Many common diseases are caused by complex interactions among multiple genes: the availability of SNPs has greatly facilitated the search for these genes. Genome-wide association studies use numerous SNPs scattered across the genome to find genes of interest. Soon after the completion of phase I of the HapMap Project, researchers used the SNP data to conduct a genome-wide association study for the presence of a major gene that causes age-related macular degeneration, one of the leading causes of blindness among the elderly. In this study, researchers genotyped 96 people with macular degeneration and 50 people with healthy eyes for more than 100,000 SNPs that blanketed the genome. The study revealed a strong association between the disease and a gene on chromosome 1 that encodes complement factor H, which has a role in immune function. This finding suggests that macular degeneration might be treated with drugs that affect complement proteins.
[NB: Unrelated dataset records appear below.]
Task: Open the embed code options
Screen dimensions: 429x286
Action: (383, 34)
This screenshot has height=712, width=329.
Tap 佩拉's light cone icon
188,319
Another study uncovered a major gene associated with Crohn disease, a common inflammatory disorder of the gastrointestinal tract. Other studies using genome-wide scans of SNPs have identified genes that contribute to heart disease, bone density, prostate cancer, and diabetes.
In one successful application of SNPs for finding disease associations, researchers genotyped 17,000 people in the United Kingdom for 500,000 SNPs in 2007. They detected strong associations between 24 genes and chromosome segments and the incidence of seven common diseases, including coronary artery disease, Crohn disease, rheumatoid arthritis, bipolar disorder, hypertension, and two types of diabetes. The importance of this study is its demonstration that genome-wide association studies utilizing SNPs could successfully locate genes that contribute to complex diseases caused by multiple genetic and environmental factors.
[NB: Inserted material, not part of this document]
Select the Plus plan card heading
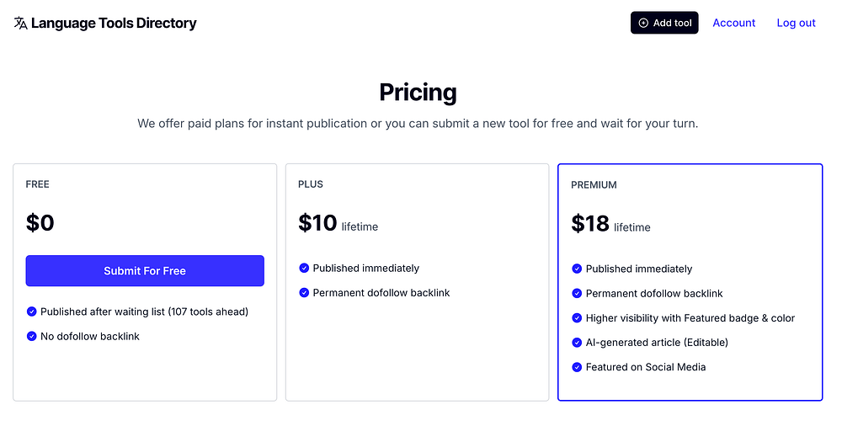 coord(311,184)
Within the past few years, SNPs have been used in genome-wide association studies to successfully locate genes that influence many additional traits, such as the age of puberty and menopause in women, variation in facial features, skin pigmentation, eye color, body weight, bone density, glaucoma, and even susceptibility to infectious diseases such as meningococcal disease and tuberculosis. Unfortunately, the genes identified often explain only a small proportion of the genetic influence on the trait. For example, one huge genome-wide association study combined data from over 100,000 human subjects in an attempt to locate genes coding for blood lipids and cardiovascular disease. Although the study identified 95 different loci associated with lipid traits, these genes only correspond to 25-30% of the total genetic variation in these traits.
DNA sequences that encode the majority of the missing genetic variation in such traits—sometimes called the “dark matter of the genome”—have, this far, remained largely undetected. The low percentage of variation explained by most current genome-wide association studies means that the genes identified are not, by themselves, useful predictors of the risk of inheriting the disease or trait. Nevertheless the identification of specific genes that influence a disease or trait can lead to a better understanding of the biological processes that produce the phenotype.
A diploid person normally possesses two copies of every gene, one inherited from the mother and one inherited from the father. Nevertheless, studies of the human genome have revealed differences among people in the number of copies of large DNA sequences (greater than 1000 bp); these variations are called copy-number variations (CNVs). Copy-number variations may include deletions, causing some people to have only a single copy of a sequence, or duplications, causing some people to have more than two copies. A study of CNVs in 270 people from four populations (those studied in the HapMap Project) identified a surprising number of these types of variants: more than 1447 genomic regions varied in copy number, encompassing 12% of the human genome. But only a small part of the human genome was surveyed in this study, and so the CNVs detected are only a small subset of all that exist. Many of the CNVs encompassed large regions of DNA sequence, often several hundred thousand base pairs in length. Thus, people differ not only at millions of individual SNPs, but also in the number of copies of many larger segments of the genome.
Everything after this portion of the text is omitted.